Le parole di Papa Leone XIV, in questi giorni, non sono state semplicemente pronunciate: hanno inciso.
Non perché gridate, ma perché radicali. Perché hanno avuto il coraggio di riportare al centro una verità che oggi sembra quasi scomoda: non tutto ciò che si impone è grande, e non tutto ciò che è grande ha bisogno di imporsi.
Viviamo in un tempo in cui l’autocelebrazione non è più un’eccezione, ma una modalità diffusa. Un tempo in cui il valore rischia di essere confuso con la visibilità, e la forza con la capacità di occupare spazio, di dominare la scena, di affermarsi sopra gli altri.
Eppure, proprio qui, si gioca una distinzione fondamentale.
Perché esiste un’altra misura.
Più silenziosa, meno appariscente, ma infinitamente più solida.
Quelle che non hanno bisogno di raccontarsi continuamente per esistere.

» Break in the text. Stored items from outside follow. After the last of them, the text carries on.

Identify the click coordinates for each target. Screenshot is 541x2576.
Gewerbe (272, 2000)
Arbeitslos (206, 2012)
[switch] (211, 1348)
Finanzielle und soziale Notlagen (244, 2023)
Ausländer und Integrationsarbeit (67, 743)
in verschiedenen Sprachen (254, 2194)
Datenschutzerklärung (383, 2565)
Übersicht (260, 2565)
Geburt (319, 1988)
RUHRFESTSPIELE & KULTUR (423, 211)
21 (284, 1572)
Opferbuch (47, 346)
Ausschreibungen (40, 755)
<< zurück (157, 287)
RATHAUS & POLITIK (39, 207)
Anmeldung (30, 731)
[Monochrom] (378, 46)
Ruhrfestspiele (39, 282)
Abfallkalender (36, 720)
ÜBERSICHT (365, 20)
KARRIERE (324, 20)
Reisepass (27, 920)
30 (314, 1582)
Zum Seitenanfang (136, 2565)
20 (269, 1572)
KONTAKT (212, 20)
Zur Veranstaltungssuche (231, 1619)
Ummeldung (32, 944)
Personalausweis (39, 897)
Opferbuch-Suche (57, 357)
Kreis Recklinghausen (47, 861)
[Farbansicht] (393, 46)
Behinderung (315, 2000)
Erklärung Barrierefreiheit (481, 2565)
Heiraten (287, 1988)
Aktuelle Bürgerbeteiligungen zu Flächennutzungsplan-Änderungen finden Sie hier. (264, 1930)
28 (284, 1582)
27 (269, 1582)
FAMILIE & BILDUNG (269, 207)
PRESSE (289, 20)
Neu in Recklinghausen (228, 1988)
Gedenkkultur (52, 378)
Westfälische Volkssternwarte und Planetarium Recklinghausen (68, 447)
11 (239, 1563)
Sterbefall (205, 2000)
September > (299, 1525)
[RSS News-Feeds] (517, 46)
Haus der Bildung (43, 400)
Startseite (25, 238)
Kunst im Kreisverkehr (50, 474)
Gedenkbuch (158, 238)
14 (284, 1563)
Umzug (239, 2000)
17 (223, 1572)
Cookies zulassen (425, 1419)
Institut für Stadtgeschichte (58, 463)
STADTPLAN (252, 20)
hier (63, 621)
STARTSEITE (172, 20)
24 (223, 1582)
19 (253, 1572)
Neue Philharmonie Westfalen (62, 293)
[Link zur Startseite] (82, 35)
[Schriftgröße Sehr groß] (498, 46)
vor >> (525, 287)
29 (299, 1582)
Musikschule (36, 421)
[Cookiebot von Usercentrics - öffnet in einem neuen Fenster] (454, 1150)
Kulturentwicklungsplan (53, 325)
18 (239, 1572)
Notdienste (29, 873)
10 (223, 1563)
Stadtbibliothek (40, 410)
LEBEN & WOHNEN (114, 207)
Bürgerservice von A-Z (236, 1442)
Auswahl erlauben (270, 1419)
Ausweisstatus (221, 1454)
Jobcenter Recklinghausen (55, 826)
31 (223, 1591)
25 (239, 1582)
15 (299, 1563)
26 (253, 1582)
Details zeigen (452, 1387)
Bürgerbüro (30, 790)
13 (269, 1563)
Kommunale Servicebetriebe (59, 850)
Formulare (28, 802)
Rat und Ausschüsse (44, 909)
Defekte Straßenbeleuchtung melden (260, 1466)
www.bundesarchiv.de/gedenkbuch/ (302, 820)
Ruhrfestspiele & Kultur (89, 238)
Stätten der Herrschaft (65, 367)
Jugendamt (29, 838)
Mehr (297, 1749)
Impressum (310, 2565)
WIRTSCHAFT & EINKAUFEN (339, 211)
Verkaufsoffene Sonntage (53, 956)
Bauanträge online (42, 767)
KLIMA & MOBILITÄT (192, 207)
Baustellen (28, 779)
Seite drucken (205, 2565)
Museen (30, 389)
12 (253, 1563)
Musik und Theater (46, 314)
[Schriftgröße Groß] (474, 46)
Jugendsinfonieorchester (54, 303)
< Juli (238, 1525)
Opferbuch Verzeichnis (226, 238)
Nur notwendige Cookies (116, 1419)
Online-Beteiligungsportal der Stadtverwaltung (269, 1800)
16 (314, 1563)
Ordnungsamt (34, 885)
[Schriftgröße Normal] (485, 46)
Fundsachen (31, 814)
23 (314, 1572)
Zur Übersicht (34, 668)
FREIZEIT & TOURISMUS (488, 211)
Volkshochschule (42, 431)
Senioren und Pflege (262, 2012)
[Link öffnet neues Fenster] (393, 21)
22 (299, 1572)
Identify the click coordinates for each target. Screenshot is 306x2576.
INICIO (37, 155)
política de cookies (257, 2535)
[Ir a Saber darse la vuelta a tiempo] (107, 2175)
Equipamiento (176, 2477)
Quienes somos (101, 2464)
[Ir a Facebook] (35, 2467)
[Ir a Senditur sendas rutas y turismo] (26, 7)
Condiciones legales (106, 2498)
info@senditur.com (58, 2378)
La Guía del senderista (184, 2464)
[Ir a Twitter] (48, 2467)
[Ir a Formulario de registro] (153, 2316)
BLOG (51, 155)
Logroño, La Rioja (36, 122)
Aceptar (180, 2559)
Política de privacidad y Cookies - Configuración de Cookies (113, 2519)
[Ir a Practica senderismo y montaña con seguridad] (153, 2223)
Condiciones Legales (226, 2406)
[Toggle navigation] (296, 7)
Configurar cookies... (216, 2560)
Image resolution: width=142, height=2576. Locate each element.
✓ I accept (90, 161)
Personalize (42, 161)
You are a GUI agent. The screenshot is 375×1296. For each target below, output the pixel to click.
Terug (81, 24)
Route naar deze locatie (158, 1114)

Quelle che non costruiscono consenso, ma relazioni.
Quelle che non cercano riconoscimento, ma responsabilità.
Sono le persone che tengono insieme ciò che altrimenti si sfalderebbe.
Che restano, anche quando non conviene.
Che si assumono il peso delle fragilità altrui senza trasformarlo in un palcoscenico.
Non fanno rumore. Ma fanno la differenza.
E forse è proprio questo il punto più potente del messaggio che ci è stato consegnato: ricordarci che la grandezza non coincide con l’esposizione, ma con la capacità di stare accanto.
Nel nostro quotidiano — fatto di cura, di attese, di tempi lenti e di relazioni delicate — questa verità è concreta, tangibile.
Si vede nei gesti che non finiscono sui titoli, ma che tengono in piedi le giornate.
Si riconosce in chi sceglie di esserci, anche quando nessuno guarda.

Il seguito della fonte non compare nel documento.